The signal hypothesis has been thoroughly tested by genetic and biochemical experiments and is found to apply to both plant and animal cells, as well as to protein translocation across the bacterial plasma membrane and, as we have seen, the membranes of mitochondria, chloroplasts, and peroxisomes. Amino-terminal ER signal peptides guide not only secreted proteins but also the precursors of all proteins made in the ER, including soluble proteins and membrane proteins. The signaling function of these peptides has been demonstrated directly by using recombinant DNA techniques to attach signal sequences to proteins that do not normally have them; the resulting fusion proteins are directed to the ER.

Cell-free systems in which proteins are imported into microsomes have provided powerful assay procedures for identifying, purifying, and studying the various components of the molecular machinery responsible for the ER import process.

A Signal-Recognition Particle (SRP) Directs ER Signal Peptides to a Specific Receptor in the Rough ER Membrane ²⁸

The ER signal peptide is guided to the ER membrane by at least two components: a signal-recognition particle (SRP), which cycles between the ER membrane and the cytosol and binds to the signal peptide, and an SRP receptor, also known as a docking protein, in the ER membrane. The SRP was discovered when it was found that washing microsomes with salt eliminated their ability to import secreted proteins. Import could be restored by adding back the supernatant containing the salt extract. The "translocation factor" in the salt extract was then purified and found to be a complex particle consisting of six different polypeptide chains bound to a single small RNA molecule ( Figure 12-39). SRP and SRP receptor are present in all eucaryotic cells and probably in procaryotic cells as well.

The SRP binds to the ER signal peptide as soon as the peptide emerges from the ribosome. This causes a pause in protein synthesis, which presumably gives the ribosome enough time to bind to the ER membrane before the synthesis of the polypeptide chain is completed, thereby ensuring that the protein is not released into the cytosol. This may provide a safety mechanism as many secreted proteins and lysosomal proteins are hydrolases that could wreak havoc in the cytosol. Cells that secrete large amounts of hydrolases take the added precaution of having high concentrations of hydrolase inhibitors in their cytosol.

Once formed, the SRP ribosome complex binds to the SRP receptor, which is an integral membrane protein exposed on the cytosolic surface of the rough ER membrane. The SRP is then released, and a poorly characterized translocation apparatus transfers the growing polypeptide chain across the membrane ( Figure 12-40). Because one of the SRP proteins and both chains of the SRP receptor contain GTP-binding domains, it is thought that conformational changes that occur during cycles of GTP binding and hydrolysis (discussed in Chapter 5) ensure that SRP release occurs only after the ribosome has become properly engaged with the translocation apparatus in the ER membrane.

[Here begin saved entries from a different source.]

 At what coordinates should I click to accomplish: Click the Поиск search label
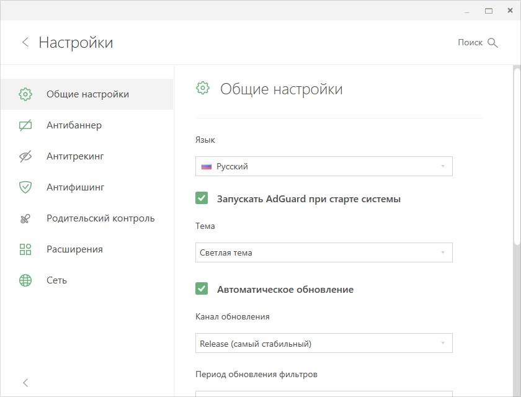tap(470, 43)
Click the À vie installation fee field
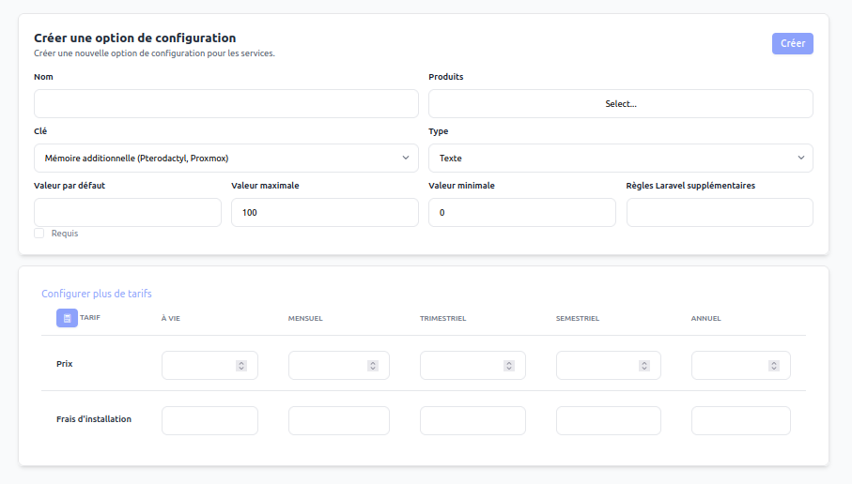 209,421

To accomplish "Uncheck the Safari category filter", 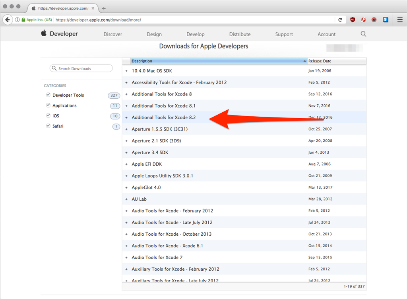I will pyautogui.click(x=48, y=126).
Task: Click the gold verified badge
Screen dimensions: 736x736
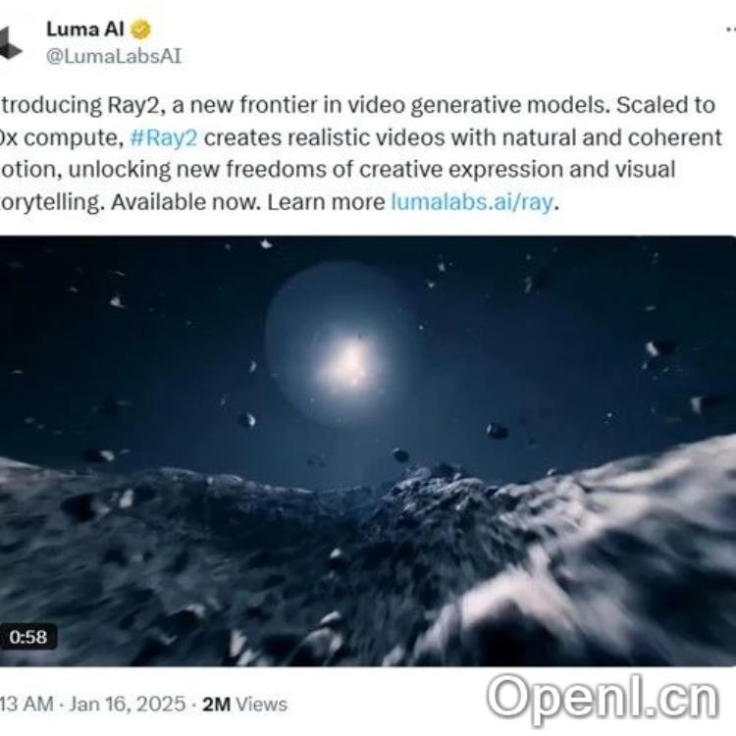Action: pos(140,29)
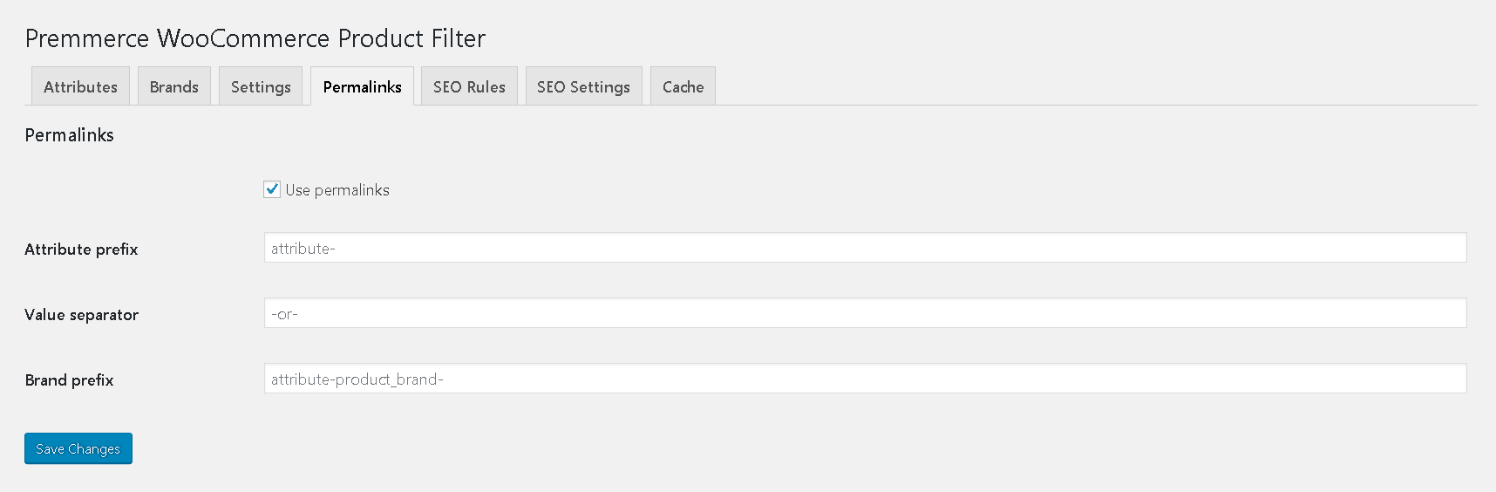Focus the Brand prefix input field

tap(865, 379)
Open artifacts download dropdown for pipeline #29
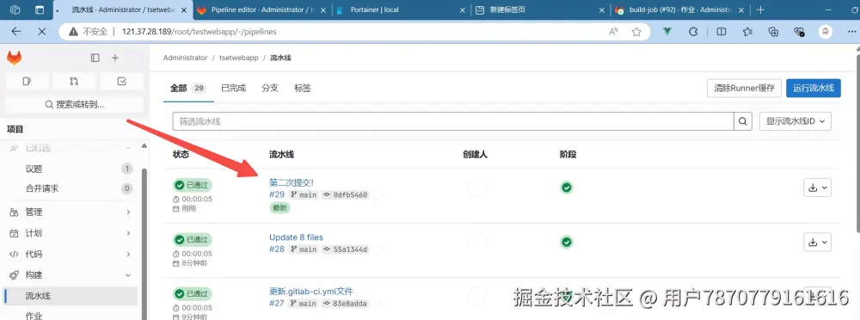 tap(817, 188)
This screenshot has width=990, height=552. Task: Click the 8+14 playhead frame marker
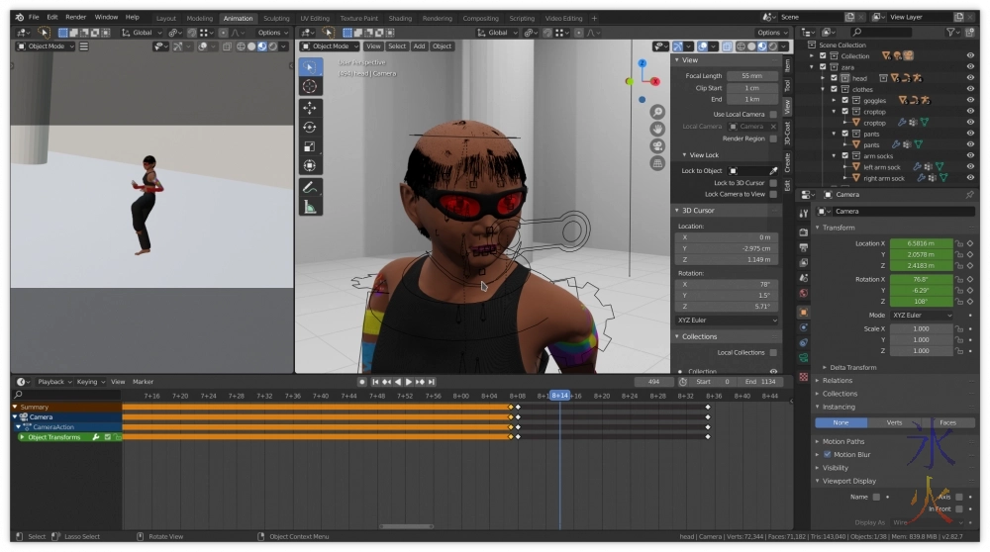click(x=559, y=396)
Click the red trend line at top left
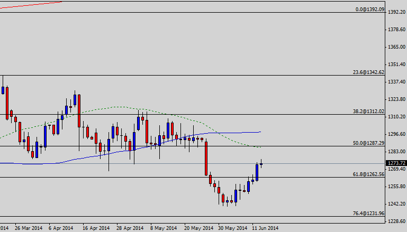This screenshot has width=407, height=232. click(32, 5)
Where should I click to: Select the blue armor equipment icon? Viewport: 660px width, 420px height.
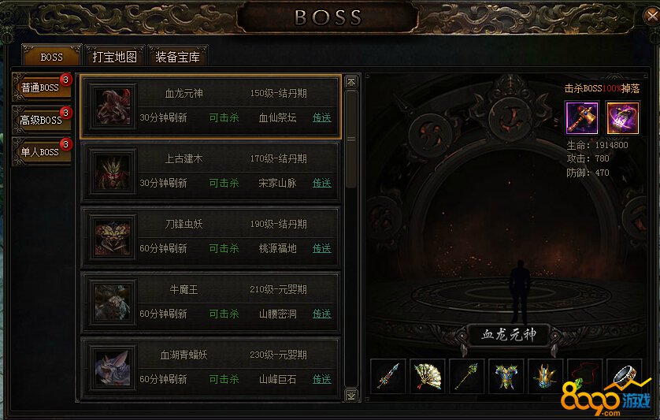[506, 376]
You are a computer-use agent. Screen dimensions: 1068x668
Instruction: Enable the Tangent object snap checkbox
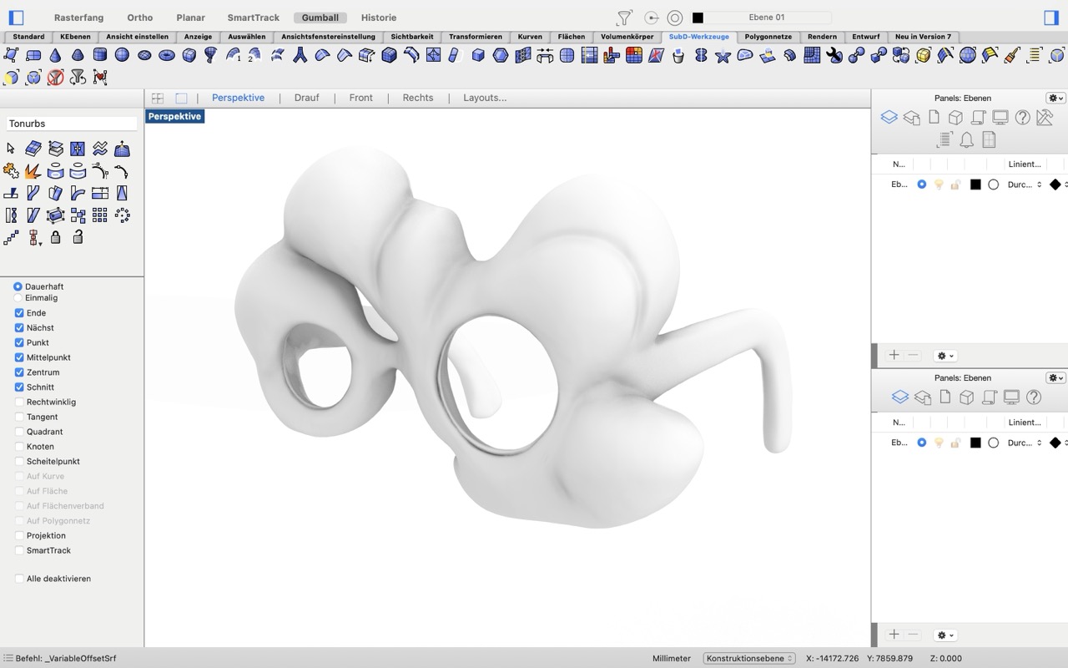[19, 417]
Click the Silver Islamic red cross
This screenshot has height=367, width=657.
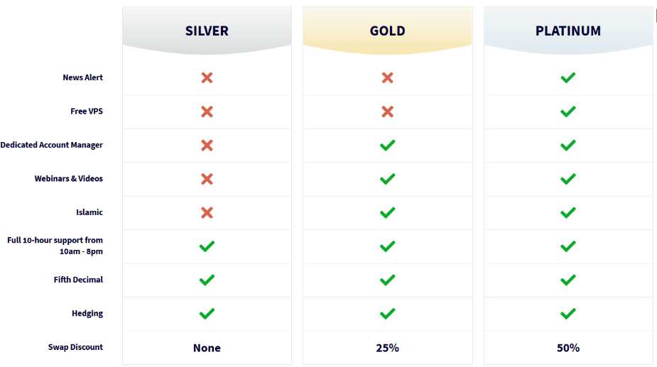click(x=207, y=212)
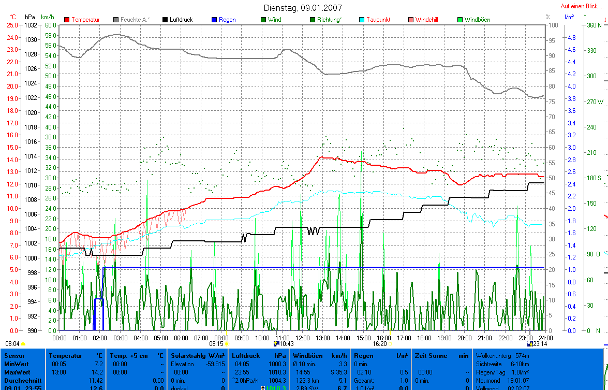This screenshot has height=390, width=608.
Task: Click the sunset marker at 16:20
Action: tap(390, 343)
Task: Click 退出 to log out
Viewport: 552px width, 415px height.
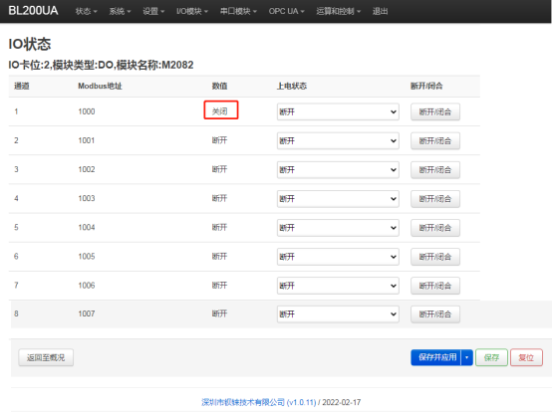Action: click(381, 11)
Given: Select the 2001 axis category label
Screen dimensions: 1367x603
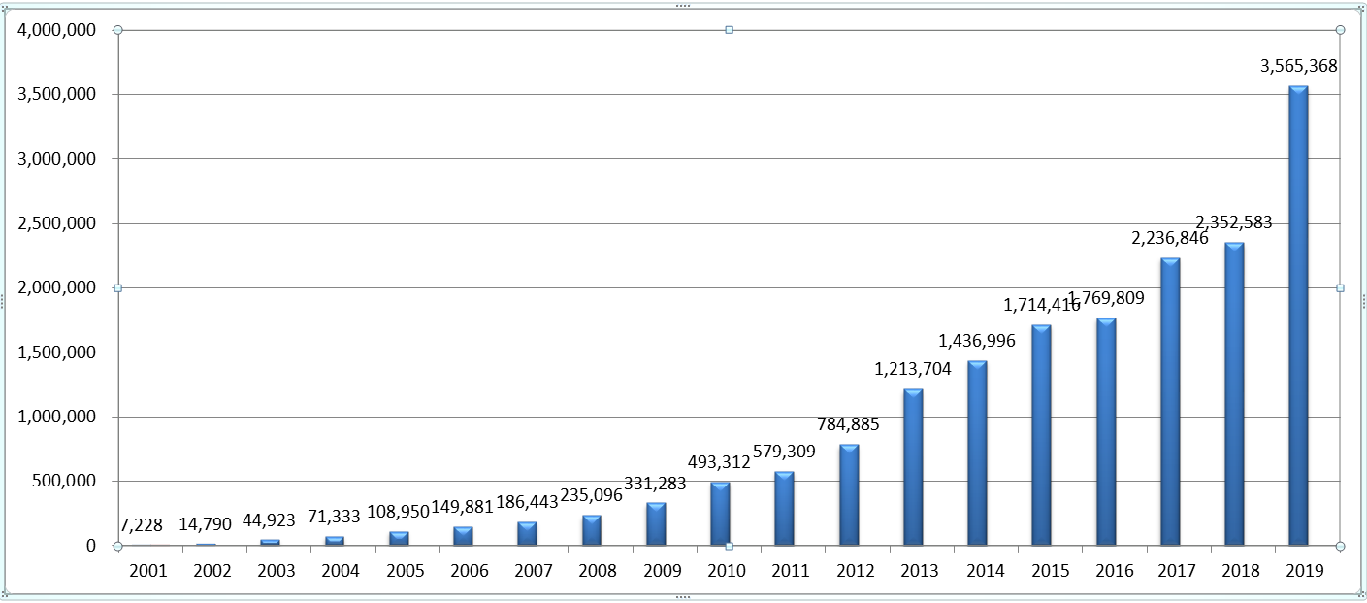Looking at the screenshot, I should (147, 571).
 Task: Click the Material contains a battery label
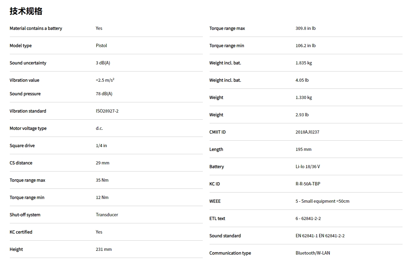[36, 28]
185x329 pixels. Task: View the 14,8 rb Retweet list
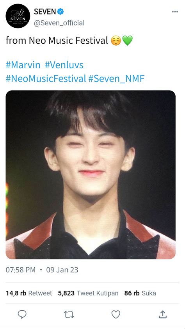(29, 293)
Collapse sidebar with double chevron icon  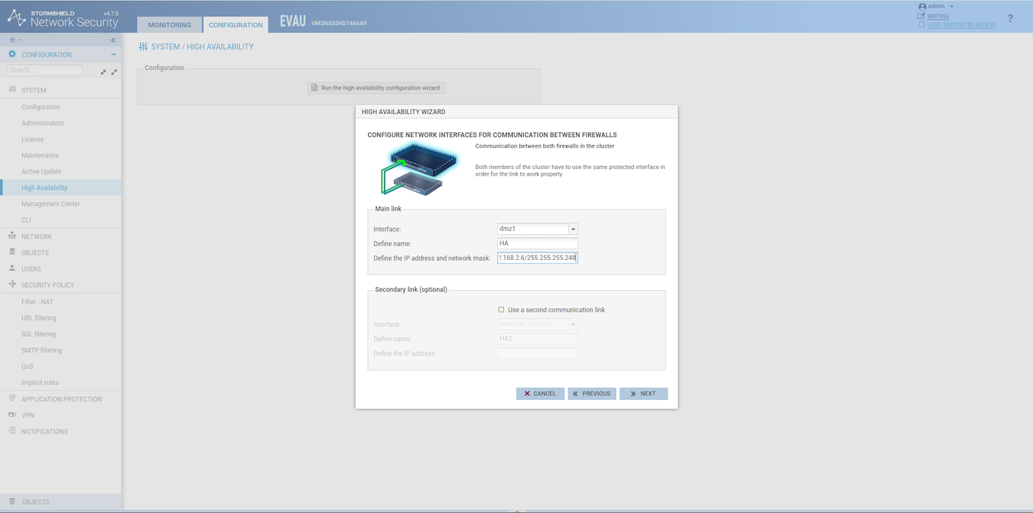click(113, 40)
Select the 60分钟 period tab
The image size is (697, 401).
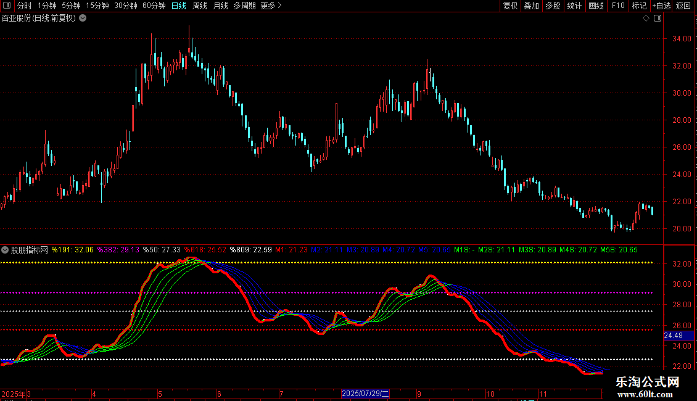click(x=154, y=6)
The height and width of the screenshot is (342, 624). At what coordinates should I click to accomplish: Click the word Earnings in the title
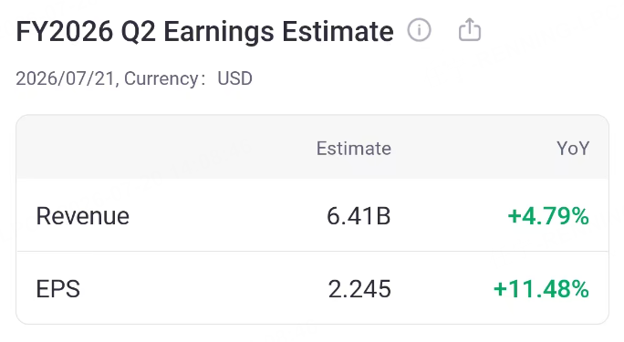[218, 31]
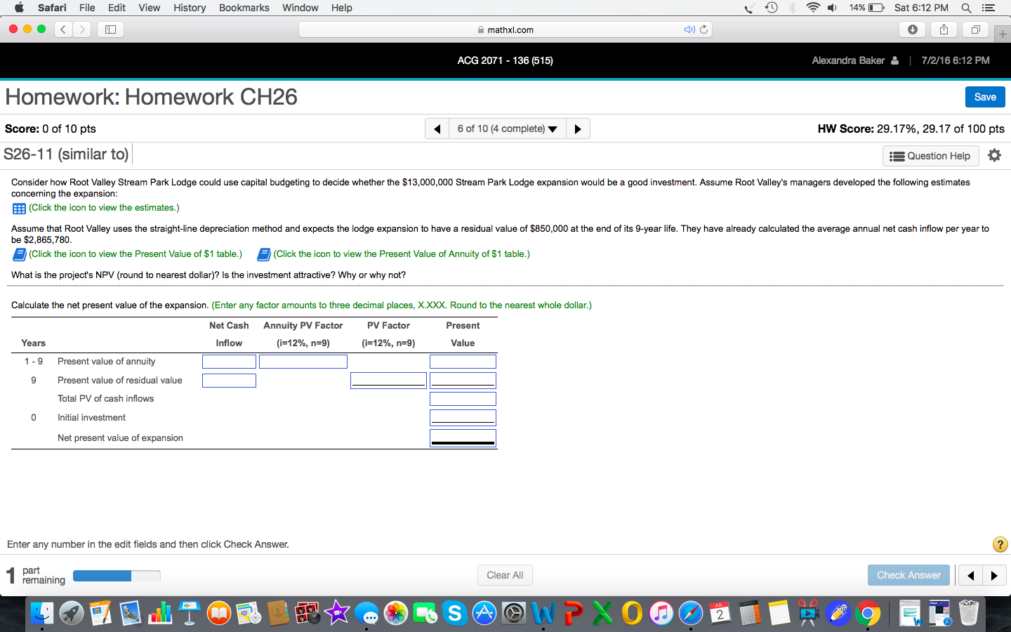Screen dimensions: 1011x632
Task: Click the Save button
Action: (x=984, y=97)
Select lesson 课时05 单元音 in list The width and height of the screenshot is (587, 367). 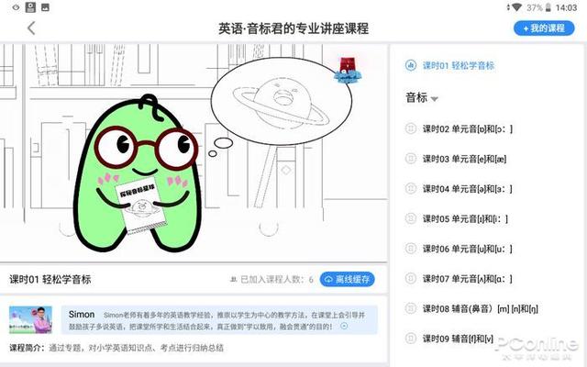pos(465,218)
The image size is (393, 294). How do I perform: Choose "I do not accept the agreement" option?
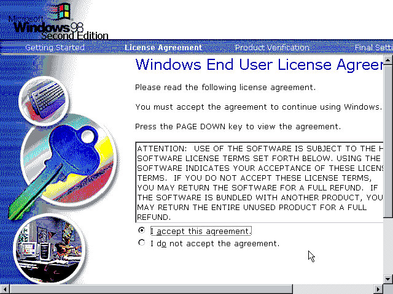click(x=142, y=243)
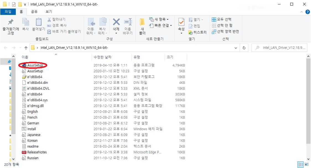311x168 pixels.
Task: Expand the New item dropdown
Action: pyautogui.click(x=159, y=19)
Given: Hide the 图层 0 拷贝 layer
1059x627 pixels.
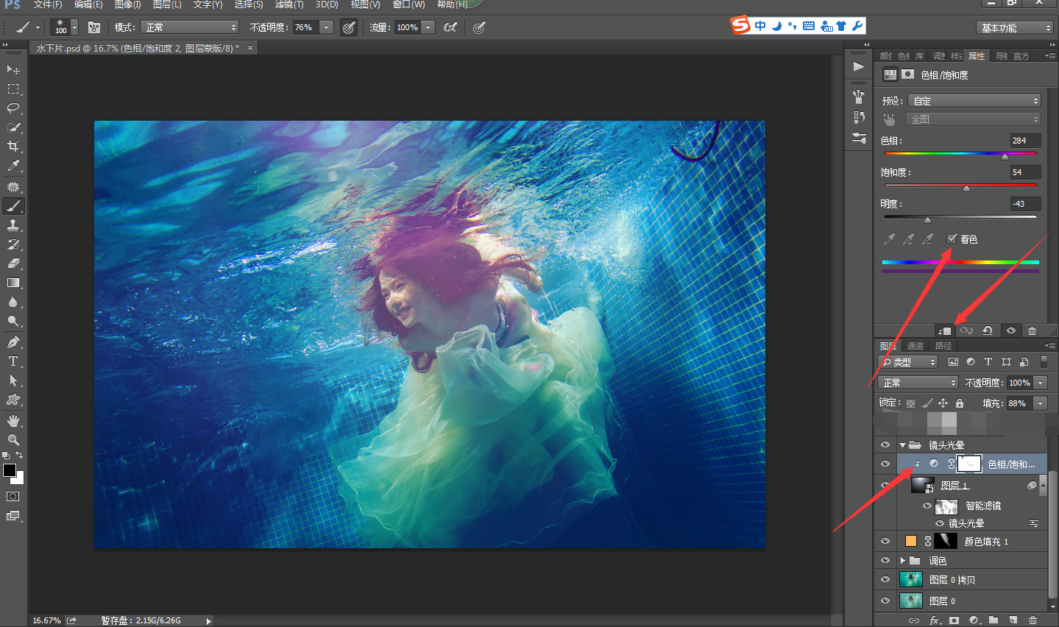Looking at the screenshot, I should [885, 580].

Translocation Across the ER Membrane Does Not Always Require Ongoing Polypeptide Chain Elongation ²⁹

As we have seen, translocation of proteins into mitochondria, chloroplasts, and peroxisomes occurs posttranslationally, after the protein is completed and released into the cytosol, whereas translocation across the ER membrane usually occurs during translation ( co-translationally). This explains why ribosomes are bound to the ER but usually not to other organelles. A ribosome attached to the rough ER may utilize the energy of protein synthesis to force its growing polypeptide chain through a channel formed by a translocator in the ER membrane. Recent studies in vitro, however, have shown that a small minority of protein precursors can be imported into the ER after their synthesis has been completed, thus demonstrating that translocation does not always require ongoing translation. Posttranslational protein translocation may occur even more commonly across the ER membrane in yeast cells and across the bacterial plasma membrane (which is thought to be evolutionarily related to the ER; see Figure 12-5). In both cases the translocation requires ATP hydrolysis, and in bacteria an electrochemical gradient is needed as well. A translocation apparatus has been reconstituted from purified bacterial components, one of which is an ATPase that is thought to help thread the protein through the membrane ( Figure 12-41). Since the proteins that use a posttranslational translocation pathway are first released into the cytosol, they are prevented from folding up by binding to cytosolic chaperone proteins, just as we have seen for the posttranslational import into mitochondria and chloroplasts.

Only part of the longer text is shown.